Use of a Synthetic Macromolecule (Hydroxypropyl Cellulose ) and Trehalose as Additives for Oocyte Vitrification

• Survival after oocyte vitrification using cryoprotective solutions containing hiroxipropilcelulosa (HPC) and trehalose. [ Time Frame: >2 hours ] [ Designated as safety issue: No ]
  After warming and embryo transfer. Survival will be evaluated morphologically two hours after warming.
  
  

• Embryo development [ Time Frame: From time of thawing until pregnancy outcome (0-9 months) ] [ Designated as safety issue: No ]
  

Vitrification involves the transformation of an aqueous solution into a very viscous solid avoiding ice formation. To achieve this, the vitrification protocols include high concentrations of cryoprotectants dissolved in a base medium supplemented with serum rich in protein. Traditionally available preparations contains human albumin (HSA). The most commonly used in vitrification solutions is the synthetic serum replacement (SSS) consisting of synthetic glycoporoteins and HSA. The replacement of human albumin by other fully synthetic components enables compliance with the European directives for classification of Class III medical device in accordance with the Manual for the Classification of Medical Devices in the regulatory framework of the European community, and therefore these media have the European CE conformity marking (Directive 93/42/EEC).

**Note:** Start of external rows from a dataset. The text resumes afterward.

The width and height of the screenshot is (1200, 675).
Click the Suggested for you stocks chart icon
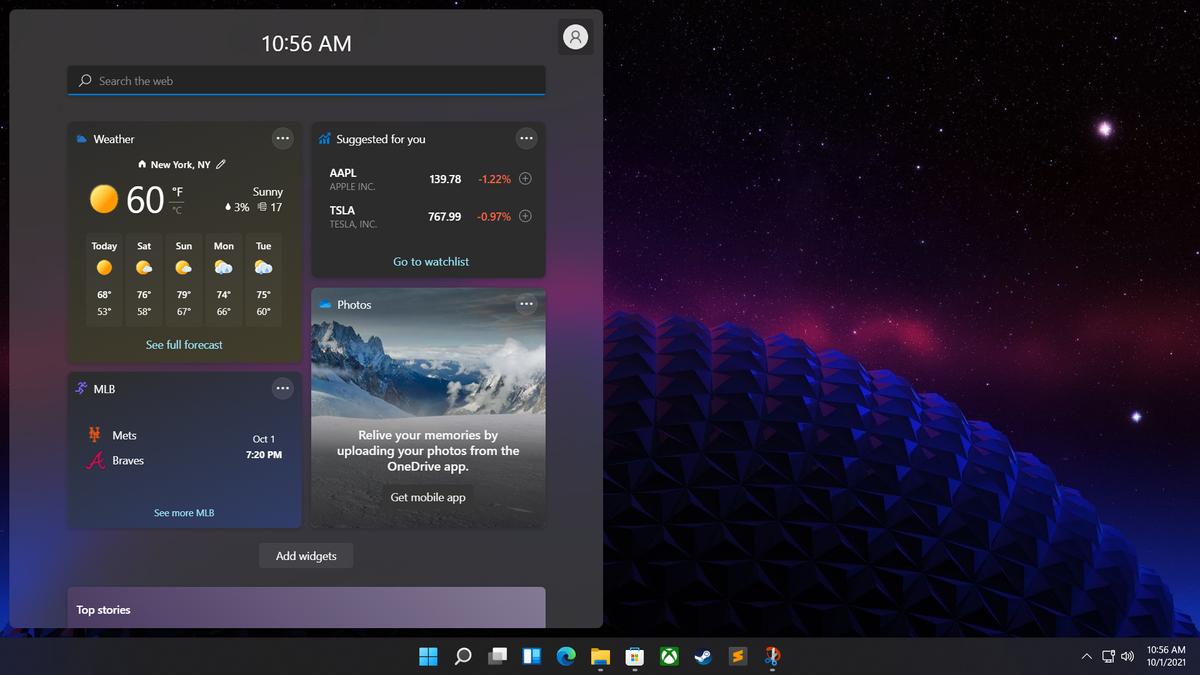tap(322, 138)
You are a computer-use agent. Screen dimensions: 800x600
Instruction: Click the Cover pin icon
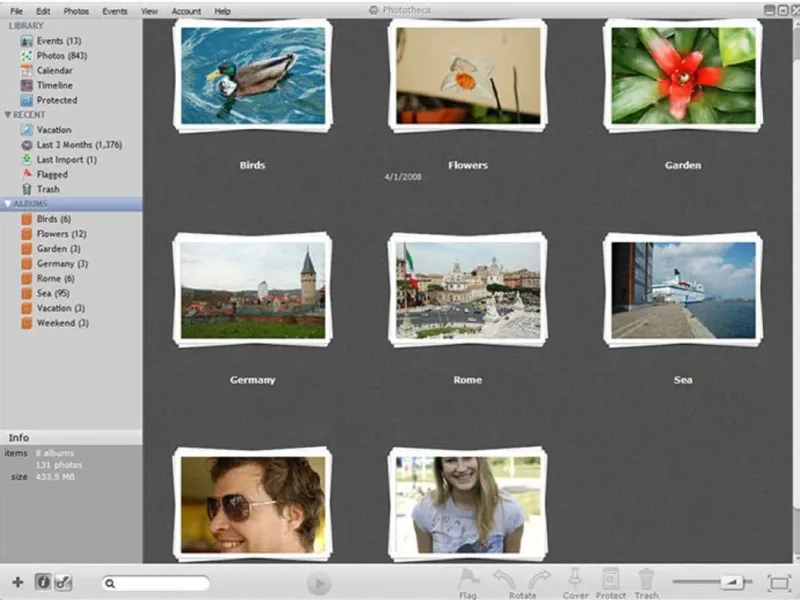point(575,579)
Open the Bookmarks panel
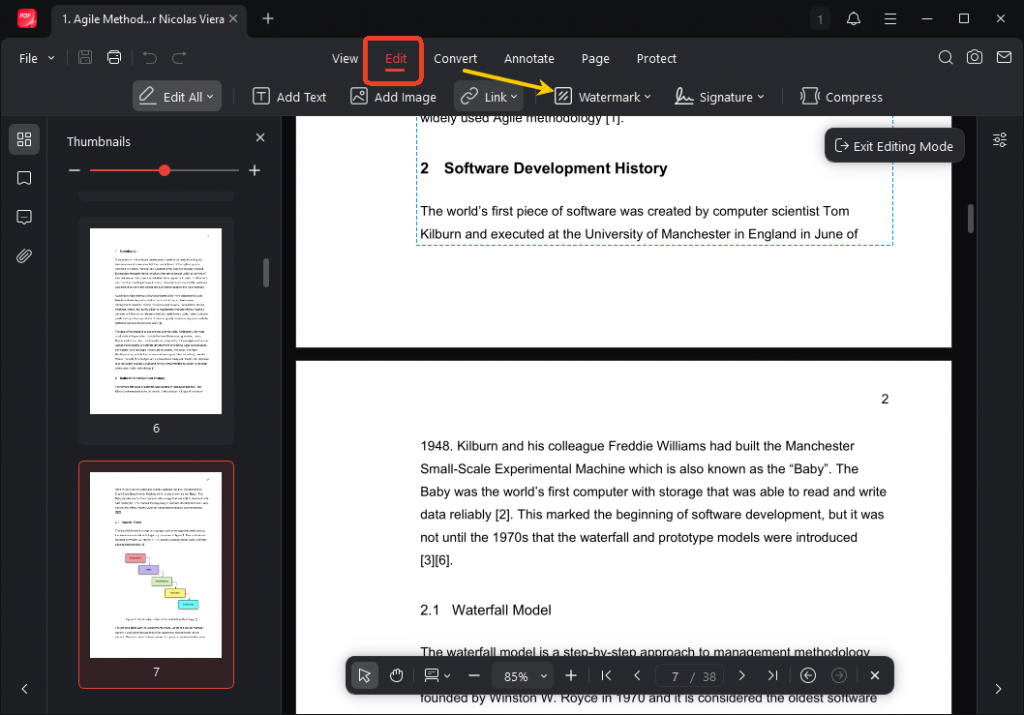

According to European regulations, Class III medical devices are subject to special supervision and require certification exam or design type examination by a notified body. Commercial media supplied by Kitazato supplies ® (Tokyo, Japan) to be used in this study have been submitted to the whole process of evaluation and certification by the notified body BSI0086. Because of physical properties of hydroxypropyl cellulose (HPC), fully synthetic macromolecule, including the ability to form a viscous gel at low temperatures, this macromolecule has been proposed as a substitute for human origin albumin (HSA). Another necessary component of vitrification media is sucrose, which acts as an osmotic agent. Trehalose, a disaccharide present in nature is used by certain species to survive extreme conditions, being able to remain vitrified for years. This sugar has also been employed previously in cryobiology in some vitrification protocols. We have tested HPC and threhalose for oocytes vitrification in a pilot study, showing that no impairment in the survival rates, embryo development and pregnancy rates. The current study is a prospective randomized trial aimed to assess the outcome of ovum donation cycles conducted with vitrified oocytes using HPC and trehalose versus oocytes vitrified using traditional available solutions containing HAS and sucrose.